TASK INPUT below:

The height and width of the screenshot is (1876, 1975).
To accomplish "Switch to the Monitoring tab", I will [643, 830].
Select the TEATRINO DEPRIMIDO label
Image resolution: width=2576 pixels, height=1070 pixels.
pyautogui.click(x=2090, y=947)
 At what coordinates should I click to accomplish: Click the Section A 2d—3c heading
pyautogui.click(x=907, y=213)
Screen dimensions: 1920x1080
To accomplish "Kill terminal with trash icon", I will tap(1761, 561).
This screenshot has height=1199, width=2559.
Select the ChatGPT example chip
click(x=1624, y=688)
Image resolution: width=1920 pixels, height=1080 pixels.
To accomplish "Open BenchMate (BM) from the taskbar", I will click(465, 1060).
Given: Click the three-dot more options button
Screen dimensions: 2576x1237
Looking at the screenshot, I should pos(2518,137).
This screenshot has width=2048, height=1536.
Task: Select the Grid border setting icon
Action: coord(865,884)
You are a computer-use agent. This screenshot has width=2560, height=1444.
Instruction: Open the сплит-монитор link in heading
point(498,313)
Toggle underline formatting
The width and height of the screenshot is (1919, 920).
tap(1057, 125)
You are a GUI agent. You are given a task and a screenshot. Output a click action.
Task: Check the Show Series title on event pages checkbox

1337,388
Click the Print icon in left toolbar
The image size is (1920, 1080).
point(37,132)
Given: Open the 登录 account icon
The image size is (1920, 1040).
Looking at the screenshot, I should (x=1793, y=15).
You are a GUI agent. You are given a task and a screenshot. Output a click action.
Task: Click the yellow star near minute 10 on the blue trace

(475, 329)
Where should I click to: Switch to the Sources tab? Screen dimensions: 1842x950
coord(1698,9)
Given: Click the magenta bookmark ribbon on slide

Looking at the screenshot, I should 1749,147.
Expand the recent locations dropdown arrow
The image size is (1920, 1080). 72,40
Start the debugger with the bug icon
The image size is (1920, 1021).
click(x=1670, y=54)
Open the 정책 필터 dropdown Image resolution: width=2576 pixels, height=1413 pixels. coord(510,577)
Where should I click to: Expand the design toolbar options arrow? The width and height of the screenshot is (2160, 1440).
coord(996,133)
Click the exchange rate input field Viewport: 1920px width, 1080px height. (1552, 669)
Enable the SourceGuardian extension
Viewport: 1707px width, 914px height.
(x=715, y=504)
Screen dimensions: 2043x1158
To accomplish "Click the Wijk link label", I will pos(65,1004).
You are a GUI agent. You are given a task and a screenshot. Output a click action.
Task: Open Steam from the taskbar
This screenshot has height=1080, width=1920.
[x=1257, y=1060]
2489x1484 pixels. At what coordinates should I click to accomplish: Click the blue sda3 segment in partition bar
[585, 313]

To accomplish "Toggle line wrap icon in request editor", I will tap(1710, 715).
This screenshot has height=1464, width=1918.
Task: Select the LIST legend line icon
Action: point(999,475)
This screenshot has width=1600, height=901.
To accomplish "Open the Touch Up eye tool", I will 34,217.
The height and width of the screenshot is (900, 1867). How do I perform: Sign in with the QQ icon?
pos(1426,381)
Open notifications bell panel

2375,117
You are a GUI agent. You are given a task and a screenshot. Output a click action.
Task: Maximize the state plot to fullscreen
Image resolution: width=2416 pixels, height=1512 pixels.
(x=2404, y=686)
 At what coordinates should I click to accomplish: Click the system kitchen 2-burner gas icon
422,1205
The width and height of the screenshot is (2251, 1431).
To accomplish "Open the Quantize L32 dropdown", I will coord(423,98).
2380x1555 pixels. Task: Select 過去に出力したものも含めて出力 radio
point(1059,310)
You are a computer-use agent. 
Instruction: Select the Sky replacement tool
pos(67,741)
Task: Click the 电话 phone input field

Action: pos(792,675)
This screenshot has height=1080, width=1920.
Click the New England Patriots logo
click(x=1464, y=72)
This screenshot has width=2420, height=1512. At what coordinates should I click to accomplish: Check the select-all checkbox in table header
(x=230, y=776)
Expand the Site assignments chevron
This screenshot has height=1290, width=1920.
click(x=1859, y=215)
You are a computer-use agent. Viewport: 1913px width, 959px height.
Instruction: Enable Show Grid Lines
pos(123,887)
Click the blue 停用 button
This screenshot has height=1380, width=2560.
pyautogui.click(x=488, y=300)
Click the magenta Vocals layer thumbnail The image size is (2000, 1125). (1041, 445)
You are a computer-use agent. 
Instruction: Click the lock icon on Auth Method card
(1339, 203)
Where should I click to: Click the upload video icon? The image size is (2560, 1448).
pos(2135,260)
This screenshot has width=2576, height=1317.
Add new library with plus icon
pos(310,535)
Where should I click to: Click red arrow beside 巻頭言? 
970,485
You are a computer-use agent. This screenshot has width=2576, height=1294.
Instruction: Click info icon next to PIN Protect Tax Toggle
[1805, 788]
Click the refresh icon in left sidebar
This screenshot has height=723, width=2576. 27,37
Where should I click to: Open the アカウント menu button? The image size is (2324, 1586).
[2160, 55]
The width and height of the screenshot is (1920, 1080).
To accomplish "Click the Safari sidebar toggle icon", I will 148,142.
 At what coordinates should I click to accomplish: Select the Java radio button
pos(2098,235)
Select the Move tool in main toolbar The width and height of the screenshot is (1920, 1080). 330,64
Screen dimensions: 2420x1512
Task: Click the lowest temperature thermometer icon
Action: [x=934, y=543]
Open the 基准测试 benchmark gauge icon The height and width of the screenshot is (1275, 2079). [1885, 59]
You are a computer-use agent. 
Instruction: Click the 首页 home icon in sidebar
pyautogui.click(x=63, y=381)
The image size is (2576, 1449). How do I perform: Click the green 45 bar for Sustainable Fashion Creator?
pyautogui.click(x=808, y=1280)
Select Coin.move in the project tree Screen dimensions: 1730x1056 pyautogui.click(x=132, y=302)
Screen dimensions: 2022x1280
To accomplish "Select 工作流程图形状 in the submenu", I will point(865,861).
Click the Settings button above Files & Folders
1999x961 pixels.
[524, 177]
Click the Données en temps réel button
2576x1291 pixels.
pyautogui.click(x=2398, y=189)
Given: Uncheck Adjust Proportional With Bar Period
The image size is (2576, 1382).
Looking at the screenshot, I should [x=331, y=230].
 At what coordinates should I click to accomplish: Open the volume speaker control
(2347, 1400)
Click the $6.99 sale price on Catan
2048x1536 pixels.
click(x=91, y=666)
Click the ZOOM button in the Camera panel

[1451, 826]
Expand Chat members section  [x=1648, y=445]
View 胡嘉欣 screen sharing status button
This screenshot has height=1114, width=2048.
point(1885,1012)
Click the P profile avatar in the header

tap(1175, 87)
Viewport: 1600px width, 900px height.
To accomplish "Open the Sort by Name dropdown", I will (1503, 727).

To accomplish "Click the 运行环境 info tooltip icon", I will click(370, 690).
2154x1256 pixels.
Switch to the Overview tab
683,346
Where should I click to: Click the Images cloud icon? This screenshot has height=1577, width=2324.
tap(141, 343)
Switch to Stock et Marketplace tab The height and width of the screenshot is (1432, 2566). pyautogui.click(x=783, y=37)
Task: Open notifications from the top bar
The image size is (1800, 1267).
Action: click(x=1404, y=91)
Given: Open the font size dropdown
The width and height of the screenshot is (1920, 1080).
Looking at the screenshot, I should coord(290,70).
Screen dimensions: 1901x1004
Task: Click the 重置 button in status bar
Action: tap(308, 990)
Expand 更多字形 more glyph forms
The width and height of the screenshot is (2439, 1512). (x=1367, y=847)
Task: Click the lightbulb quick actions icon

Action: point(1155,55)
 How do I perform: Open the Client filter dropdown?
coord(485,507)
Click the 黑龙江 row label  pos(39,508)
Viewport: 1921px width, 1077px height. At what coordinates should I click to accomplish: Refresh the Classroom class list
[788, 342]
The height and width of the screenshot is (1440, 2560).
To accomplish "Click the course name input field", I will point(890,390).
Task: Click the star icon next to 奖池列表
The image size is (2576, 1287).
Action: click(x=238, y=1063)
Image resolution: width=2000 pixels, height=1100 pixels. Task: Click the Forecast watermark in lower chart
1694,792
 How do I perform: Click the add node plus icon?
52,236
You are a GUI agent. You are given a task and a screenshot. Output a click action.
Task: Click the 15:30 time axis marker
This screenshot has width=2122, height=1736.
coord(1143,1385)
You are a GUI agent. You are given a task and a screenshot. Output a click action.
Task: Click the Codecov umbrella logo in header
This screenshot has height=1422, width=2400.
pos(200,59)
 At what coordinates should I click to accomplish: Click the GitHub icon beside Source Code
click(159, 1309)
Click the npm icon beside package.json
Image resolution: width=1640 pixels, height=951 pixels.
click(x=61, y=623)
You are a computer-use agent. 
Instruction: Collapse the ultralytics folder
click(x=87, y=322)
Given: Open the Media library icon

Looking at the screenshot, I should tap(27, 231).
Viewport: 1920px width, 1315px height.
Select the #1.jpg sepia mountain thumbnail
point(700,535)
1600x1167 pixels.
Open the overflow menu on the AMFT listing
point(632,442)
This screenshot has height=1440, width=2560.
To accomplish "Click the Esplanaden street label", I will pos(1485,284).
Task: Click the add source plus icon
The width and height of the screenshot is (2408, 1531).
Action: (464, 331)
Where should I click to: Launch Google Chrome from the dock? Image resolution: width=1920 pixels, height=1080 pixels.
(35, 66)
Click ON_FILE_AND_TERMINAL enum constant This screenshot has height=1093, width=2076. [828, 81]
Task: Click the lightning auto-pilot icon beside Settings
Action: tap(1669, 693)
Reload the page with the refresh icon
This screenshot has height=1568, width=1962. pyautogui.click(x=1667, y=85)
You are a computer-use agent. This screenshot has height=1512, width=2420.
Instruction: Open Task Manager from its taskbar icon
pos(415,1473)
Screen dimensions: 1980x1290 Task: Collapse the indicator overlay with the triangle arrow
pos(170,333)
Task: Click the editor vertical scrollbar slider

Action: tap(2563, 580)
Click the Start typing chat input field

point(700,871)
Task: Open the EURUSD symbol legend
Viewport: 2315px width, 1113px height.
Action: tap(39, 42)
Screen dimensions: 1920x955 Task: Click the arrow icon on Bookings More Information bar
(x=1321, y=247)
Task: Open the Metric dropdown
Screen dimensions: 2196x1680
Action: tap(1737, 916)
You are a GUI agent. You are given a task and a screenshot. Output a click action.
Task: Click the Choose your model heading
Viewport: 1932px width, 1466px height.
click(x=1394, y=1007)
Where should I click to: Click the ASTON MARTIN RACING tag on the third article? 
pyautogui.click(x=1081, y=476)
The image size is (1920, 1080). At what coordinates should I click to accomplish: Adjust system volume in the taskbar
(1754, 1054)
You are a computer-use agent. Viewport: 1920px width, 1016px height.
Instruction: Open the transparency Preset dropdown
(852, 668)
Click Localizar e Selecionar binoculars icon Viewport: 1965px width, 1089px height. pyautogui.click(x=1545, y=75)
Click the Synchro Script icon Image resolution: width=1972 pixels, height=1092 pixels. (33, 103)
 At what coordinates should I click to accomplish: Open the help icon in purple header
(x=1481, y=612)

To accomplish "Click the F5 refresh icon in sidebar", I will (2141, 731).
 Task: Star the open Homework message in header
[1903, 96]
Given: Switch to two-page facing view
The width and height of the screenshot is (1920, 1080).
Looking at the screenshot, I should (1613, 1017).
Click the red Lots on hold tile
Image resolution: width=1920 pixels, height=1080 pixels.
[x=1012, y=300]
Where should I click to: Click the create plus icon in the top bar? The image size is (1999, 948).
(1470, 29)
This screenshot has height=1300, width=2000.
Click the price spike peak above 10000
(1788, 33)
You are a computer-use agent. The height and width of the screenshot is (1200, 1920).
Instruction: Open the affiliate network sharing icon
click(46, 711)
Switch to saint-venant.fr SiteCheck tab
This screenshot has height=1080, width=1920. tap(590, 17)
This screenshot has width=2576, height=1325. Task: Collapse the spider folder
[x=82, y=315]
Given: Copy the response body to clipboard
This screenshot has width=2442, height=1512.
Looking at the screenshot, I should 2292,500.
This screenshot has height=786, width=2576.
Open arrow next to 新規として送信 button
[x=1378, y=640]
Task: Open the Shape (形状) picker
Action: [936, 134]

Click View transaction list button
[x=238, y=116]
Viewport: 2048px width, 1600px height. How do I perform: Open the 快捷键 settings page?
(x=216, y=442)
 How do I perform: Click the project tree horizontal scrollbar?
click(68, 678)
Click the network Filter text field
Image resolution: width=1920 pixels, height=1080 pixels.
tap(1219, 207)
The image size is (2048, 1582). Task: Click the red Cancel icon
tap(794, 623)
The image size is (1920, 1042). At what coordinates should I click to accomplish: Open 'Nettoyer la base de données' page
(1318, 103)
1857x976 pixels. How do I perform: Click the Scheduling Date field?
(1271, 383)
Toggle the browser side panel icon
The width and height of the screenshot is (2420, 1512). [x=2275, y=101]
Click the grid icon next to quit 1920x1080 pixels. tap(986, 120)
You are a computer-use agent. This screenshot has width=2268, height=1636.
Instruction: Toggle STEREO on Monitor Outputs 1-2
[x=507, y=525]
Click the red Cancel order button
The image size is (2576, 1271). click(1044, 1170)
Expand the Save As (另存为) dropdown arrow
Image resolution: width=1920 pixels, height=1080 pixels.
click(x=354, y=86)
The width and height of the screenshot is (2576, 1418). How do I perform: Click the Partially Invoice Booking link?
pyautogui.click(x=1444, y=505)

End of TASK INPUT.

→ **WORK REQUIRED**
Isolate the lines above that contain the word "computer" and copy them.

→ **ANSWER SECTION**
You are a computer-use agent. This screenshot has width=2560, height=1444.
You are a computer-use agent. 
You are a computer-use agent. Viewport: 1913px width, 959px height.
You are a computer-use agent. 
You are a computer-use agent. This screenshot has width=2576, height=1294.
You are a computer-use agent. 
You are a computer-use agent. 
You are a computer-use agent. This screenshot has height=1512, width=2420.
You are a computer-use agent. Viewport: 1920px width, 1016px height.
You are a computer-use agent. The height and width of the screenshot is (1200, 1920).
You are a computer-use agent. This screenshot has width=2268, height=1636.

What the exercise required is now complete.